▶ Ausgangstext

§

Marpingen. „Wir ziehen in den Frieden, wir sind mehr als du glaubst…“ – mit diesem Song von Udo Lindenberg beschenkten sich Schüler und Lehrer zum 30. Geburtstag ihrer Schule selbst und verbanden damit gleichzeitig ihren Auftrag für die kommenden 30 Jahre, keine neuen Mauern zu bauen, sondern sich für Offenheit und Gleichberechtigung einzusetzen – so wie es seit nunmehr 30 Jahren an der ehemals Gesamtschule, nunmehr Gemeinschaftsschule Marpingen der Fall ist. Am vergangenen Samstag fand der Festakt zum 30-jährigen Bestehen der Schule statt.
16. August 1989, 8.00 Uhr. Nach nicht unerheblichen Streitigkeiten zwischen den politischen Verantwortlichen beginnt für 120 Fünftklässler der Unterricht an der Gesamtschule Marpingen, deren neues Unterrichtskonzept – Tischgruppen für Schülerinnen und Schüler, freie Unterrichtgestaltung, Teamarbeit im Kollegium – das auf große Vorbehalte stieß. Aber der Erfolg gab dieser neuen Schulform in Marpingen Recht: Sechs Jahre später traten die ersten Schülerinnen und Schüler in die gymnasiale Oberstufe ein, drei Jahre darauf wurden erstmals Zeugnisse der Allgemeinen Hochschulreife der Gesamtschule Marpingen ausgeteilt. Erheblich zu diesem Erfolg beigetragen hatte das langjährige Schulleitungs-Dreigestirn aus Edmund Hinsberger, Reimund Schmidt und Robert Groß. Doch es ging und geht in der neuen, nunmehr ihre Jugendzeit hinter sich lassenden Schule nicht nur ums Abitur.
Der Hauptschulabschluss mit seinem Schwerpunkt in praktischen Tätigkeiten und die Mittlere Reife, heute vor allem als Schritt hin zu den Fachschulen, galten und gelten als gleichberechtigt, was sich auch im Stundenplan zeigt. Arbeitslehrer, Talentfächer mit der Möglichkeit, die eigenen Stärken zu entdecken und auszubauen. Sie sind Beispiele dafür, dass nicht nur Überflieger, sondern alle Kinder und Jugendlichen in dieser Schule seit 30 Jahren ein Zuhause finden. Schon immer mit dabei war die Integration von Kindern und Jugendlichen mit Beeinträchtigung, die seit einigen Jahren als Inklusion weitergeführt und ausgebaut wird.
So wollte die Geburtstagsband aus Lehrern und Schülern auch ihr Ständchen verstanden wissen – Vielfalt ohne Ausschluss, fördern und fordern – „wahrlich hehre Ziele, die“, so Schulleiterin Petra Brenner-Wolff in ihrer Festrede, „nicht immer leicht umzusetzen sind.“ Die gesellschaftliche Entwicklung mache natürlich auch vor der Schule nicht halt und so sei heute diese generell, und im Besonderen die Gemeinschaftsschule Marpingen mit ihrer integrativen Tradition, immer stärker gefragt, wenn es um Chancengleichheit und ein friedliches Miteinander gehe. An den anwesenden Landrat Udo Recktenwald und den Vertreter des Kultusministeriums, Dieter Berg, richtete sie denn auch zwei Wünsche: eine Kletterwand zum Austoben und Ausloten der eigenen Grenzen wie auch kleinere Klassen für alle Gemeinschaftsschulen.

§

▶ Datenauszug

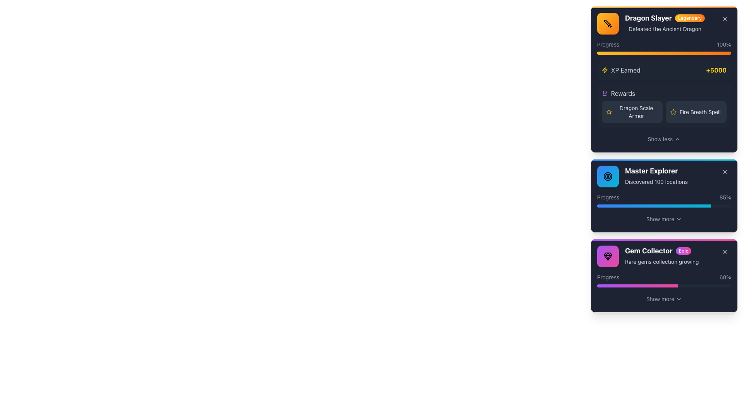  Describe the element at coordinates (679, 219) in the screenshot. I see `the downward-pointing chevron icon located beside the 'Show more' text` at that location.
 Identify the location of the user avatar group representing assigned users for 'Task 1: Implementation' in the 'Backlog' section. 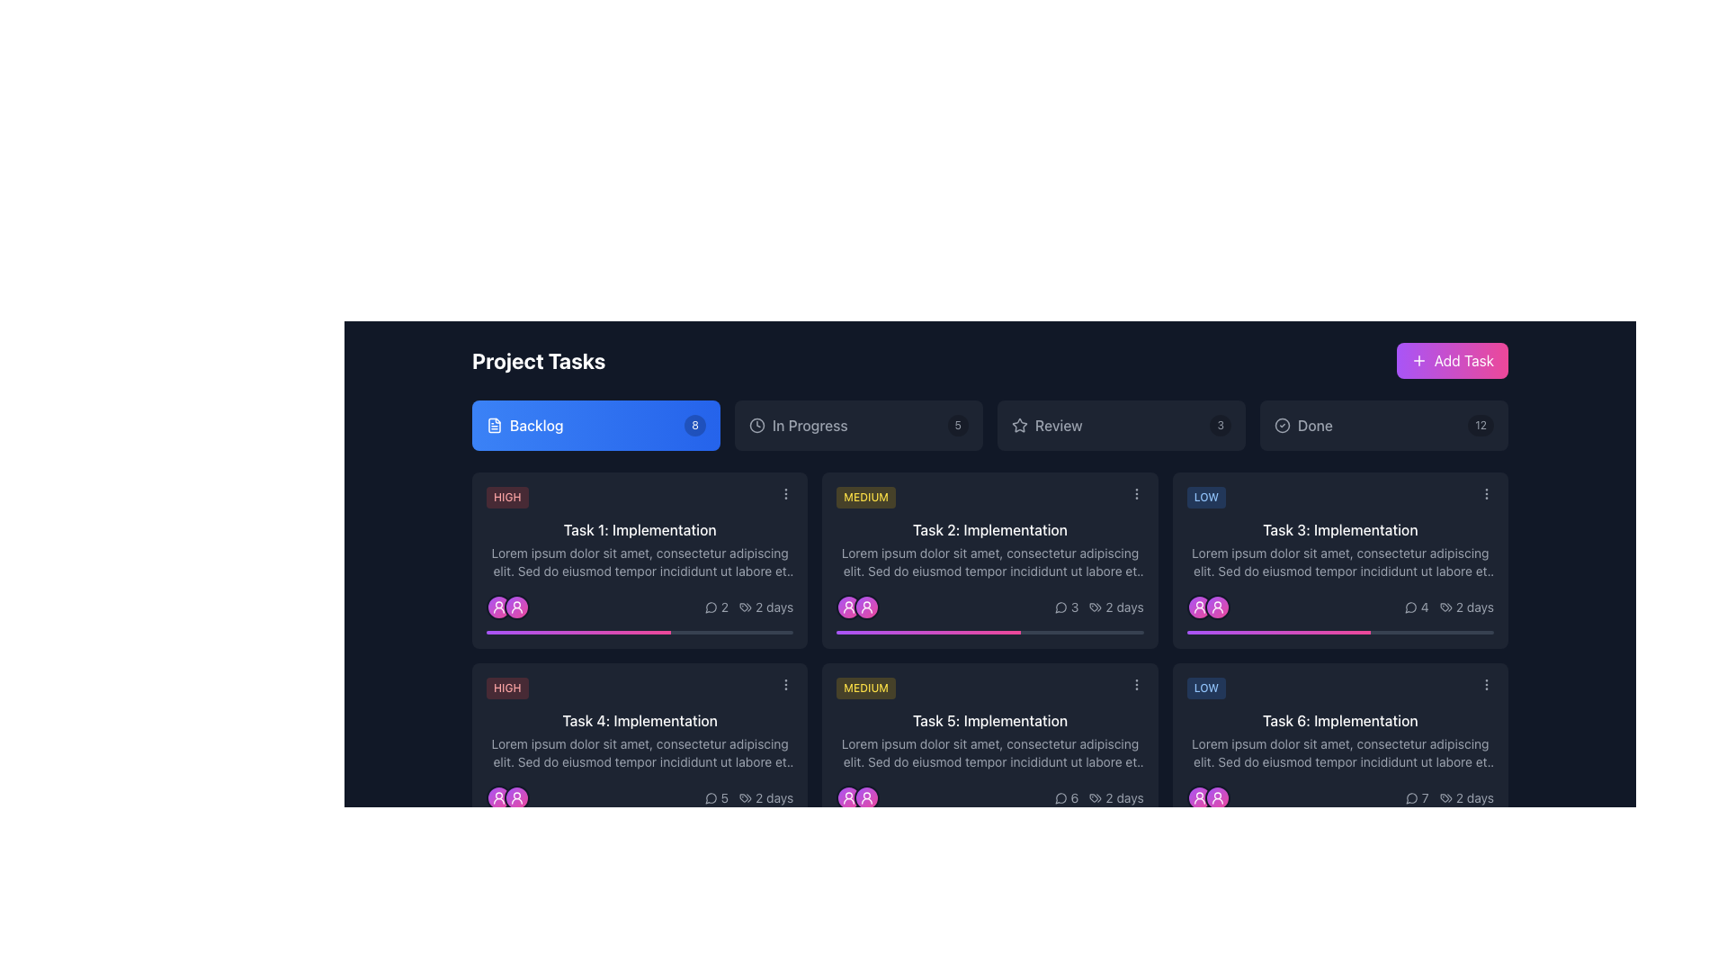
(507, 607).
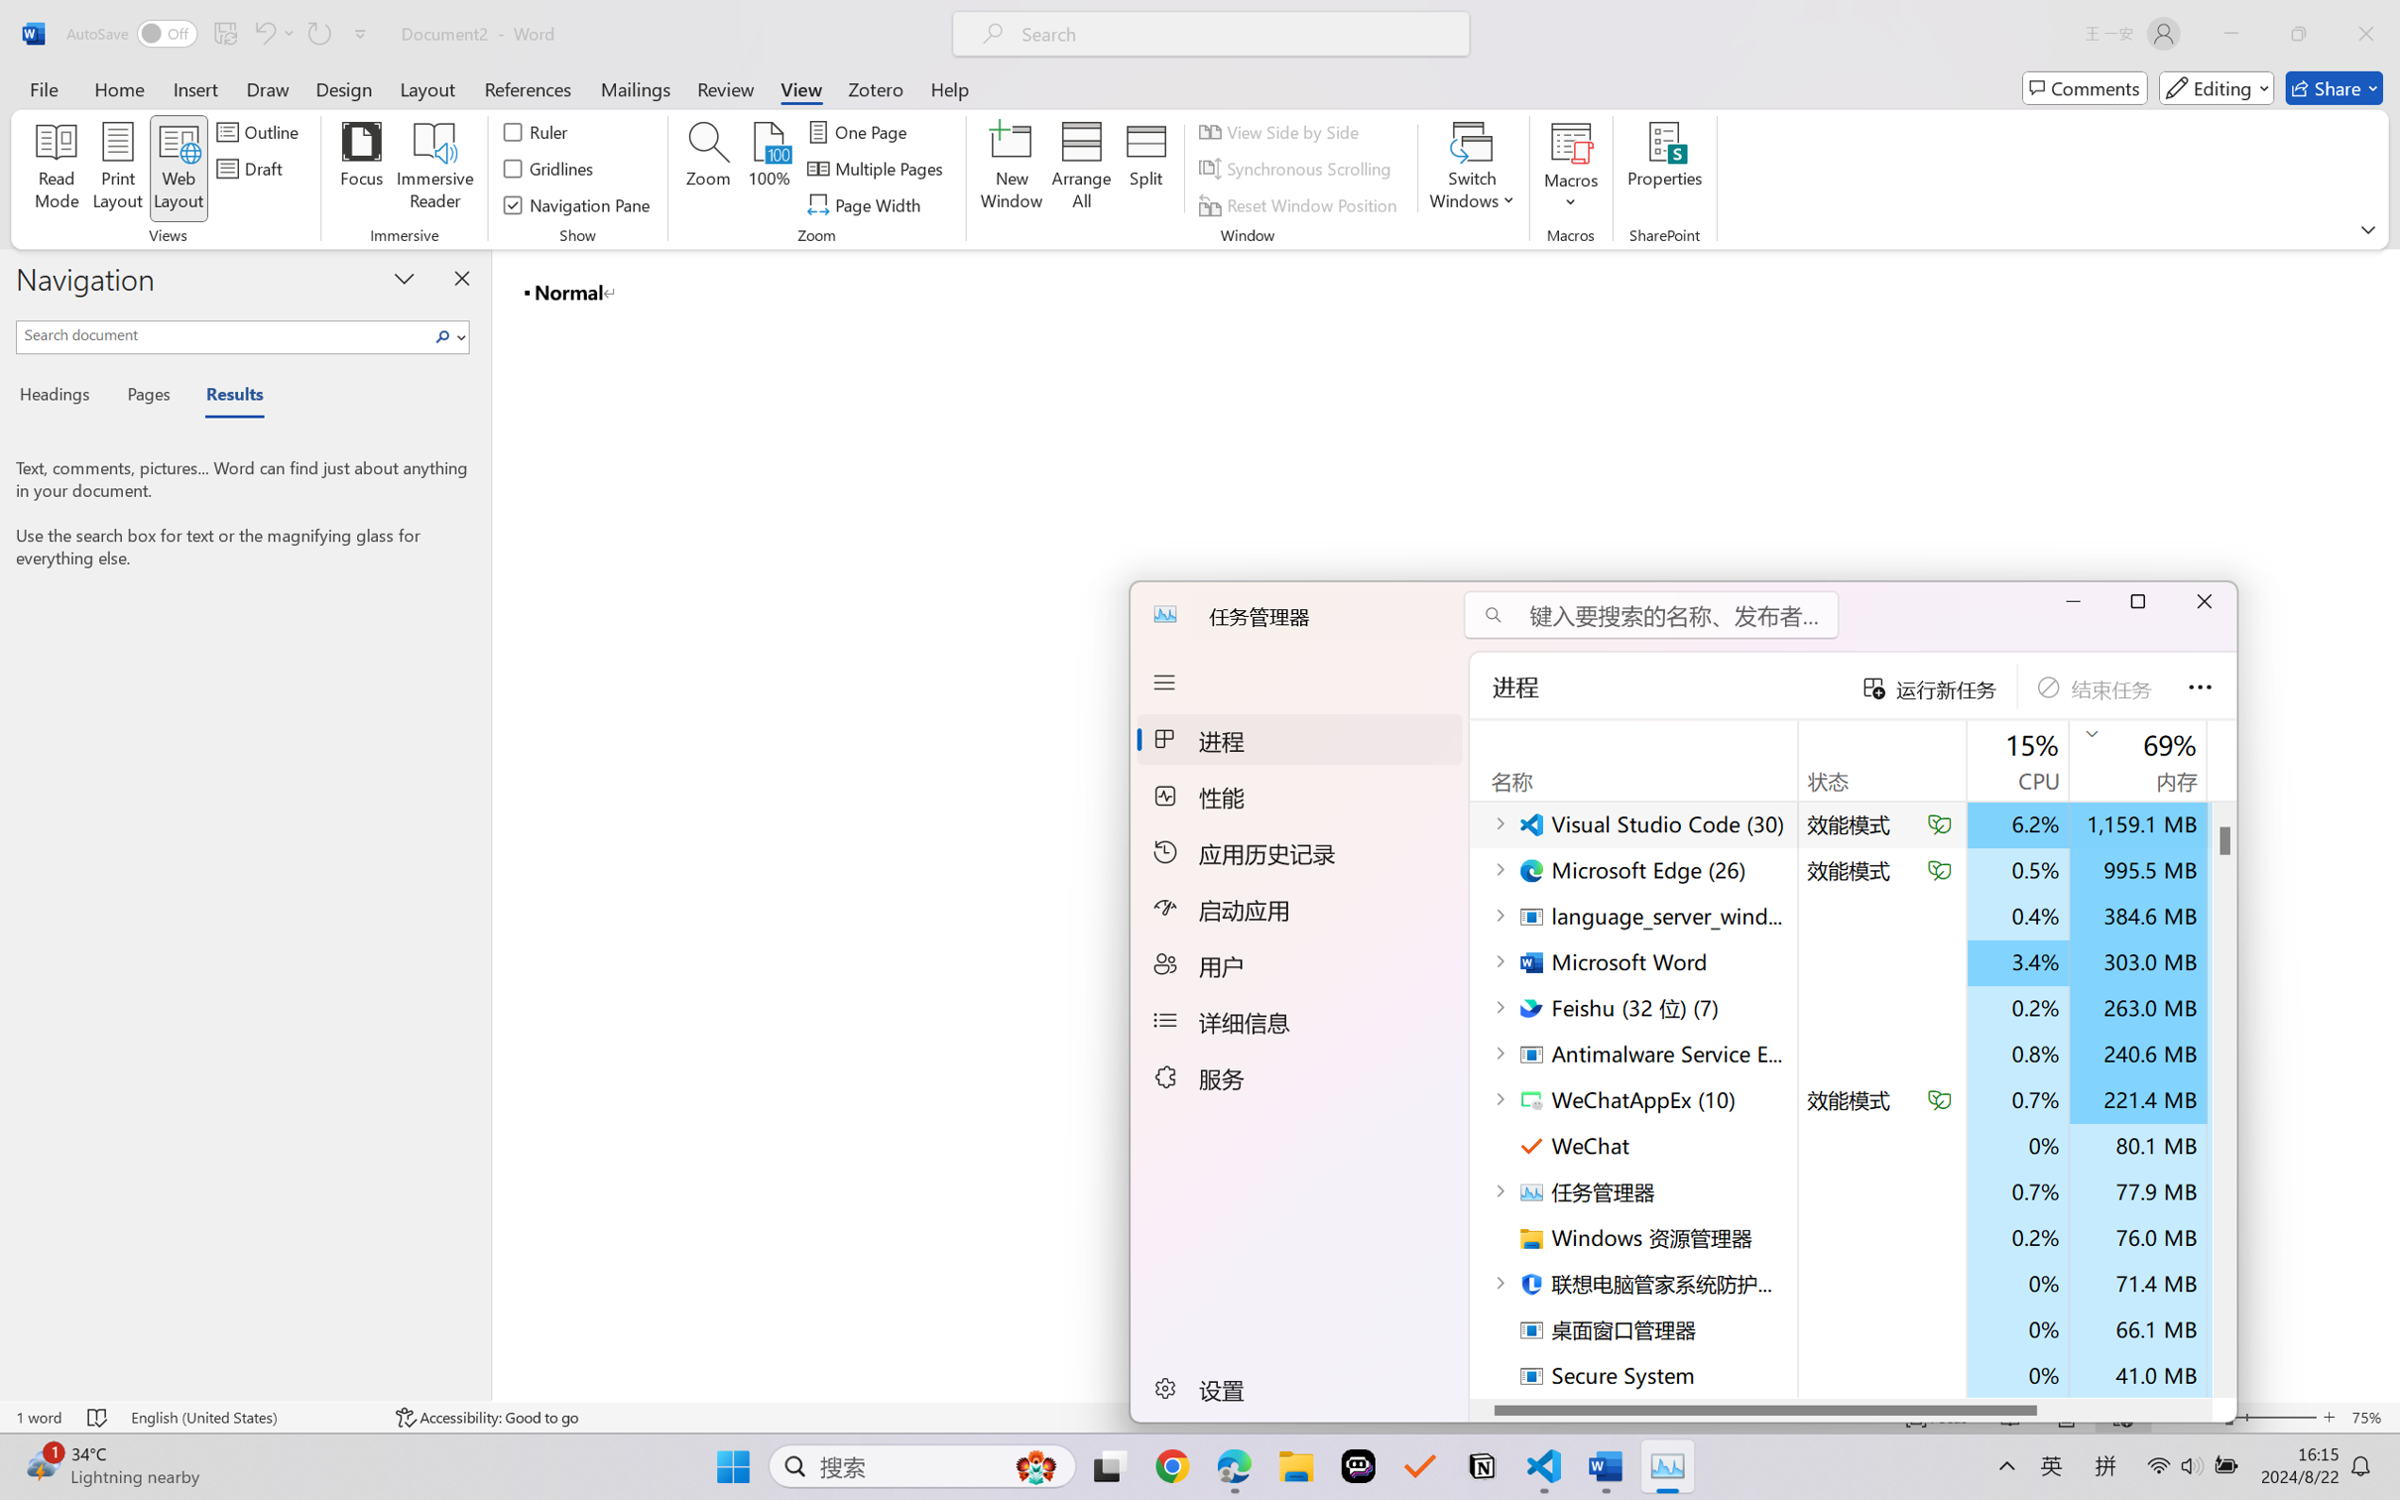 This screenshot has height=1500, width=2400. Describe the element at coordinates (361, 169) in the screenshot. I see `'Focus'` at that location.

§

▶ Deine Aufgabe
Kannst du den Abschnitt des Artikels über das Schuljubiläum von „16. August 1989, 8.00“ bis „nur ums Abitur.“ wiedergeben und dabei „Gesamtschule Marpingen“ in „Gemeinschaftsschule Marpingen“ umbenennen?

▶ Übungsergebnis
16. August 1989, 8.00 Uhr. Nach nicht unerheblichen Streitigkeiten zwischen den politischen Verantwortlichen beginnt für 120 Fünftklässler der Unterricht an der Gemeinschaftsschule Marpingen, deren neues Unterrichtskonzept – Tischgruppen für Schülerinnen und Schüler, freie Unterrichtgestaltung, Teamarbeit im Kollegium – das auf große Vorbehalte stieß. Aber der Erfolg gab dieser neuen Schulform in Marpingen Recht: Sechs Jahre später traten die ersten Schülerinnen und Schüler in die gymnasiale Oberstufe ein, drei Jahre darauf wurden erstmals Zeugnisse der Allgemeinen Hochschulreife der Gemeinschaftsschule Marpingen ausgeteilt. Erheblich zu diesem Erfolg beigetragen hatte das langjährige Schulleitungs-Dreigestirn aus Edmund Hinsberger, Reimund Schmidt und Robert Groß. Doch es ging und geht in der neuen, nunmehr ihre Jugendzeit hinter sich lassenden Schule nicht nur ums Abitur.